* [Goal of the exercise]: Rewrite the data below, switching each "screenshot" to "screen capture" and leaving everything else untouched.

* [Provided data]:
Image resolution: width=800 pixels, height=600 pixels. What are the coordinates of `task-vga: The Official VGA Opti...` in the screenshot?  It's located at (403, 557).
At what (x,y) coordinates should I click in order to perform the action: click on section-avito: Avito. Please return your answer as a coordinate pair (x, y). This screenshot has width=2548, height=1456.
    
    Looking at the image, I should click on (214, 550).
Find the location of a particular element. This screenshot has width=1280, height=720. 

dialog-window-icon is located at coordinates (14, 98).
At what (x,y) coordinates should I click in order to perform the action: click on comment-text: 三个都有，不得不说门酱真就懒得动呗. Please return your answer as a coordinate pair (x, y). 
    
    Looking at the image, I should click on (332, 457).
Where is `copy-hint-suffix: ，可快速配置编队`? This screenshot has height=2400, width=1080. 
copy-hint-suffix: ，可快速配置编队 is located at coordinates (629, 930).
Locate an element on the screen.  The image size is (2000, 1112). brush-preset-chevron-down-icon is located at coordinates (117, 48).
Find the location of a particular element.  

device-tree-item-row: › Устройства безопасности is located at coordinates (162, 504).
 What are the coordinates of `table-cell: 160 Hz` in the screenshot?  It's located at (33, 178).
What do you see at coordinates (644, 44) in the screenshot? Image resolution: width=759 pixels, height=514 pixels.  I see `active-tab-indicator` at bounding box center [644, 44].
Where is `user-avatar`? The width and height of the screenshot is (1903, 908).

* [Your solution]:
Image resolution: width=800 pixels, height=600 pixels. What are the coordinates of `task-vga: The Official VGA Opti...` in the screen capture?  It's located at (403, 557).
At what (x,y) coordinates should I click in order to perform the action: click on section-avito: Avito. Please return your answer as a coordinate pair (x, y). This screen capture has width=2548, height=1456.
    
    Looking at the image, I should click on (214, 550).
Find the location of a particular element. This screen capture has width=1280, height=720. 

dialog-window-icon is located at coordinates (14, 98).
At what (x,y) coordinates should I click in order to perform the action: click on comment-text: 三个都有，不得不说门酱真就懒得动呗. Please return your answer as a coordinate pair (x, y). 
    
    Looking at the image, I should click on (332, 457).
Where is `copy-hint-suffix: ，可快速配置编队`? This screen capture has height=2400, width=1080. 
copy-hint-suffix: ，可快速配置编队 is located at coordinates (629, 930).
Locate an element on the screen.  The image size is (2000, 1112). brush-preset-chevron-down-icon is located at coordinates (117, 48).
Find the location of a particular element.  

device-tree-item-row: › Устройства безопасности is located at coordinates (162, 504).
 What are the coordinates of `table-cell: 160 Hz` in the screen capture?  It's located at (33, 178).
What do you see at coordinates (644, 44) in the screen capture? Image resolution: width=759 pixels, height=514 pixels.  I see `active-tab-indicator` at bounding box center [644, 44].
Where is `user-avatar`? The width and height of the screen capture is (1903, 908).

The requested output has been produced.